[Stored data entries]
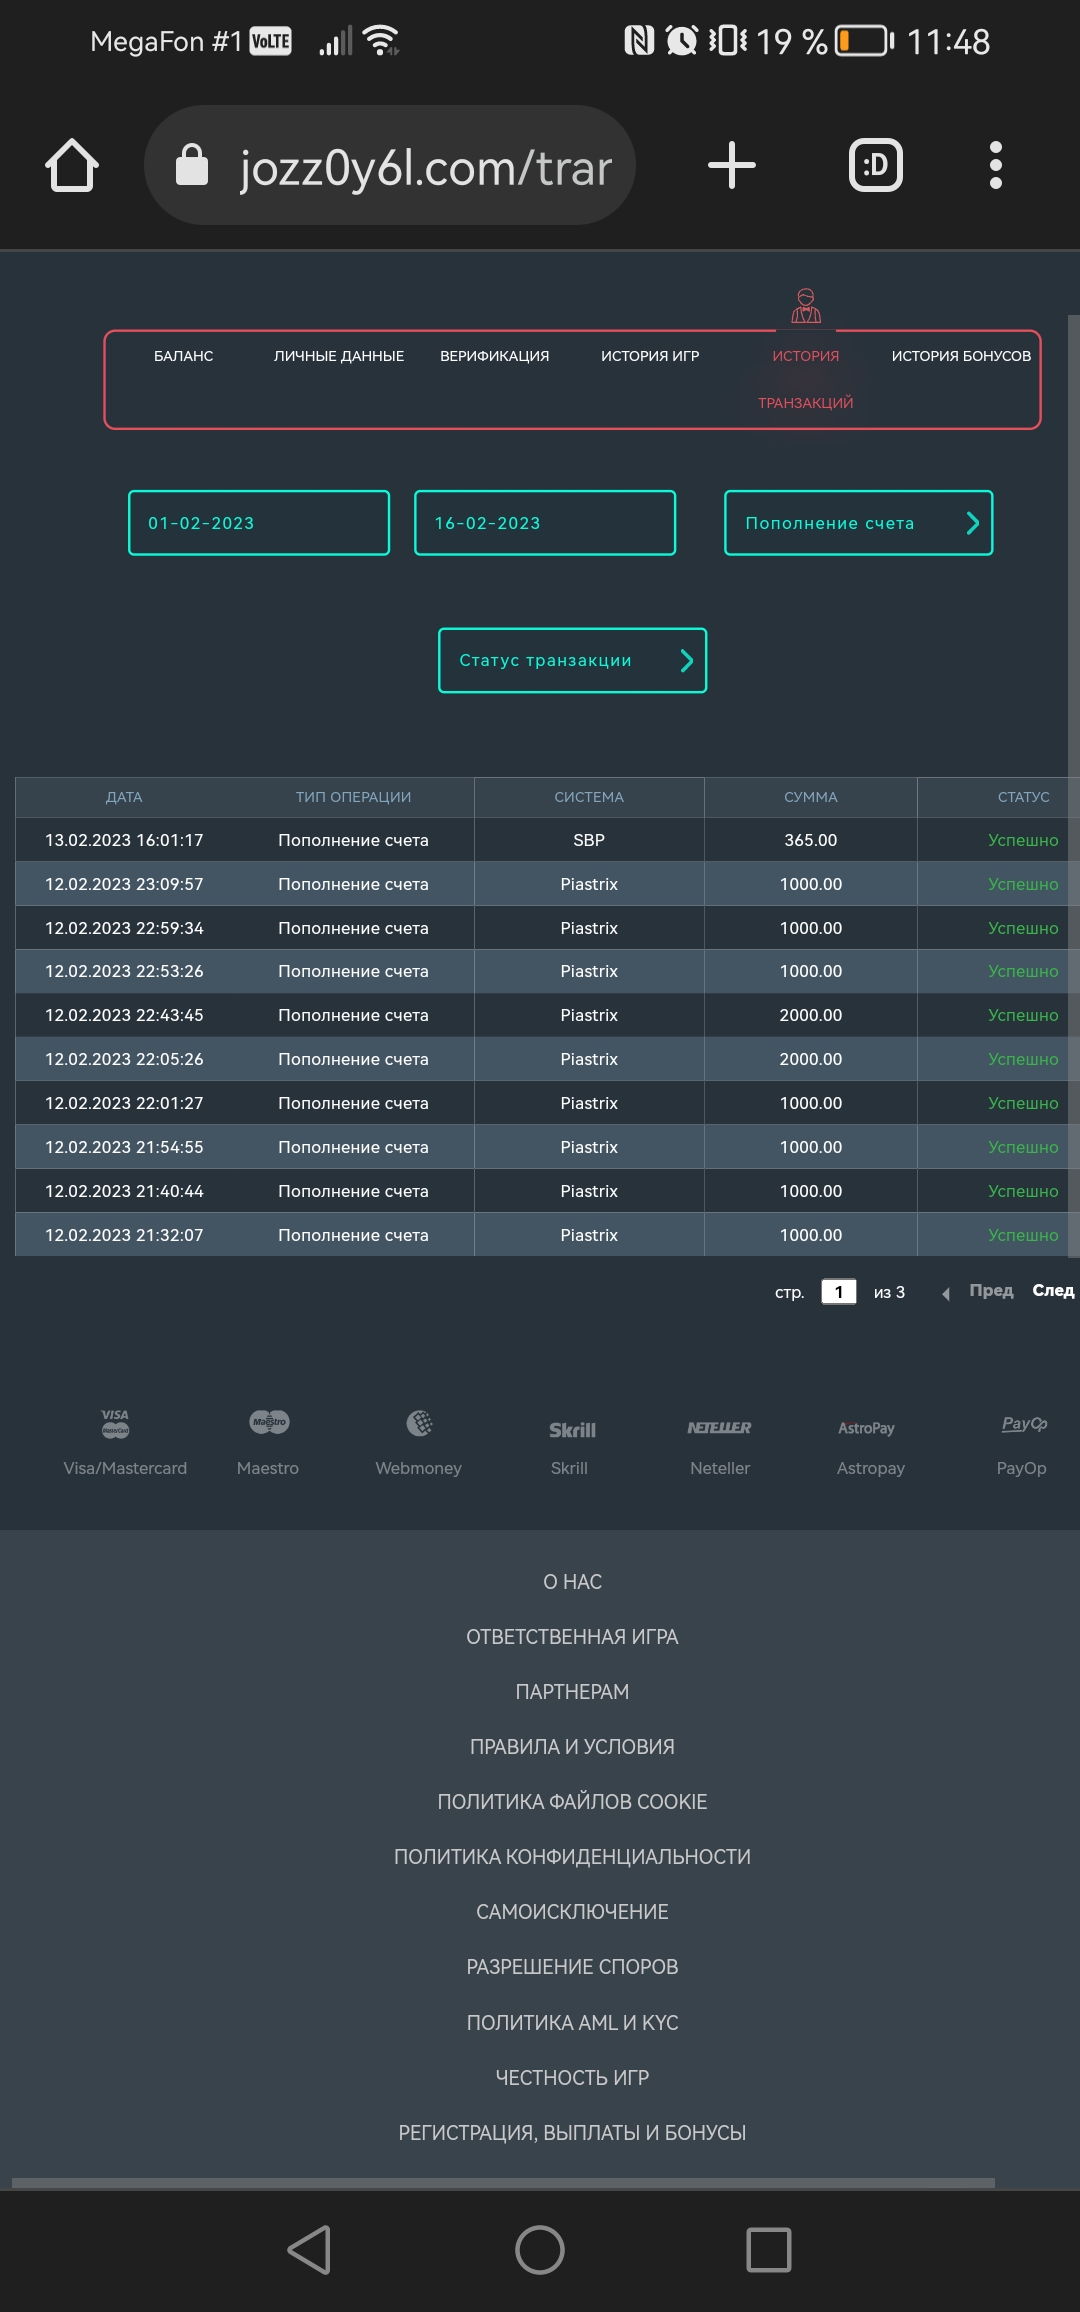Screen dimensions: 1080x2312
Task: Open a new browser tab with plus icon
Action: (x=731, y=165)
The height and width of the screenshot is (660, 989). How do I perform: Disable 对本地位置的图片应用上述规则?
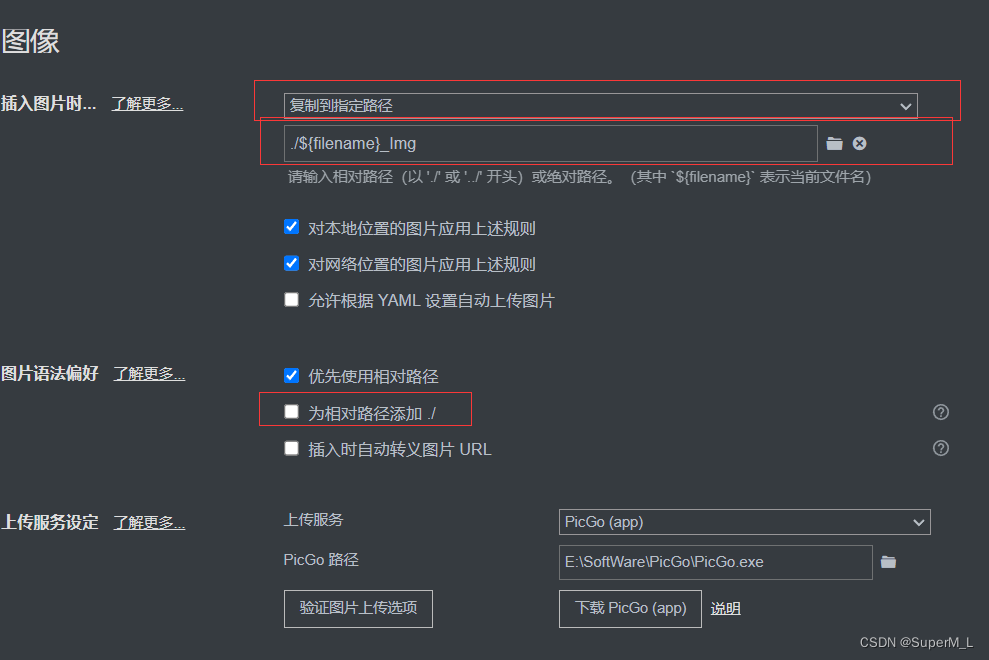pos(291,227)
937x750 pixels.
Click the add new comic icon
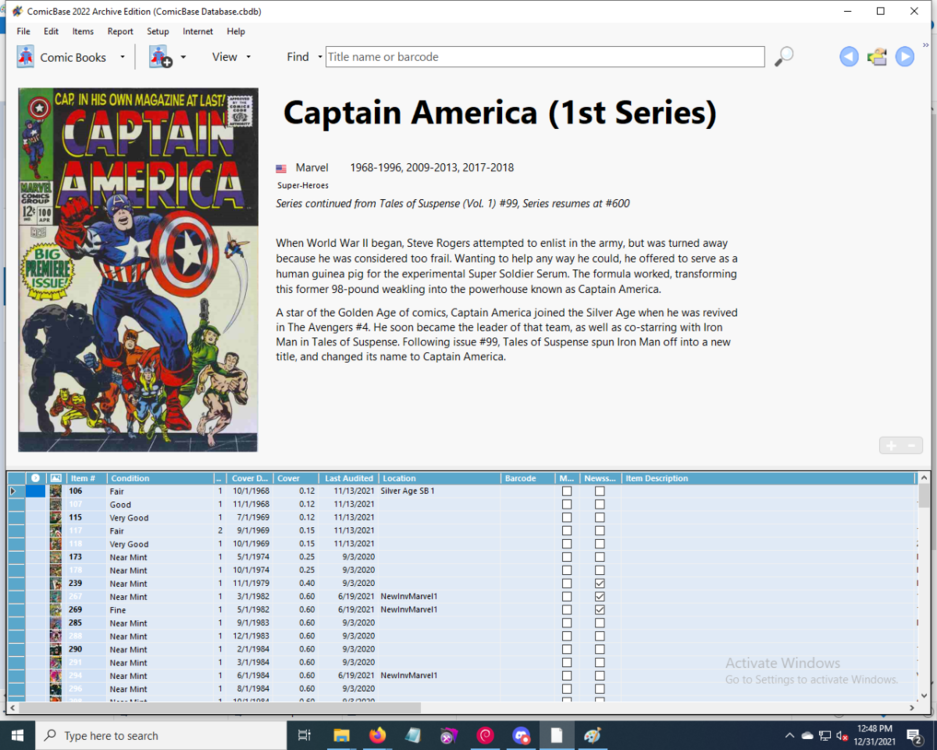tap(160, 57)
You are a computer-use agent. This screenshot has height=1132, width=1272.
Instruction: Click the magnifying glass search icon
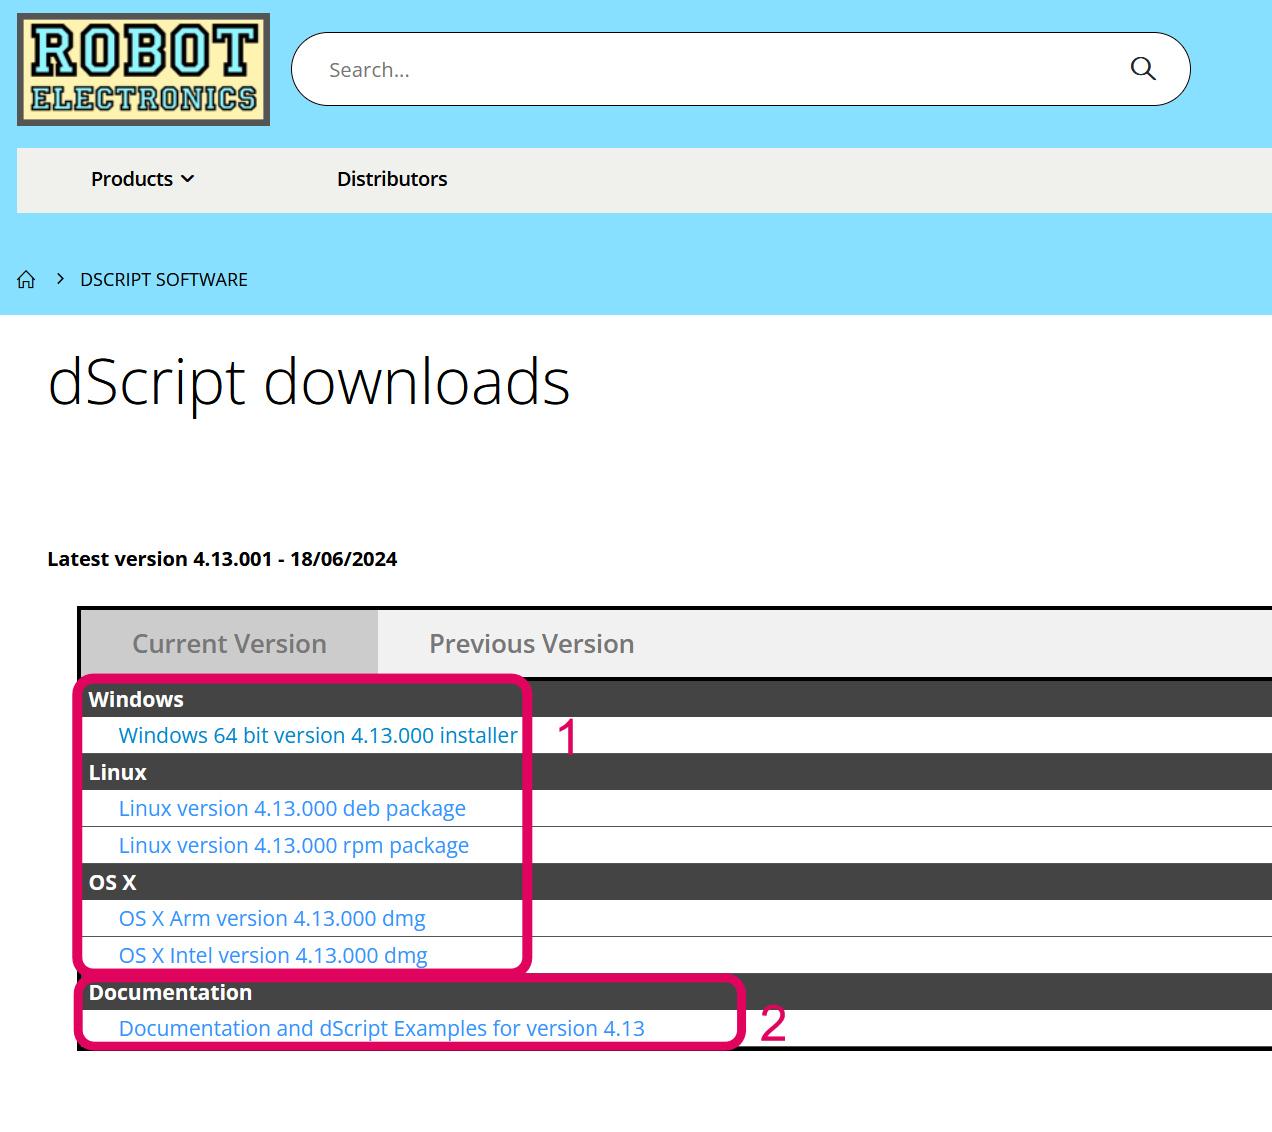[x=1142, y=69]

■ Description of the task:
Each line from the one holding "The height and" to the end of the records above must be copied exactly; the pictures must not be copied.

■ Exercise result:
The height and width of the screenshot is (660, 989). How do I perform: Disable 对本地位置的图片应用上述规则?
pos(291,227)
937x750 pixels.
Click the add new comic icon
tap(160, 57)
You are a computer-use agent. This screenshot has height=1132, width=1272.
Instruction: Click the magnifying glass search icon
[x=1142, y=69]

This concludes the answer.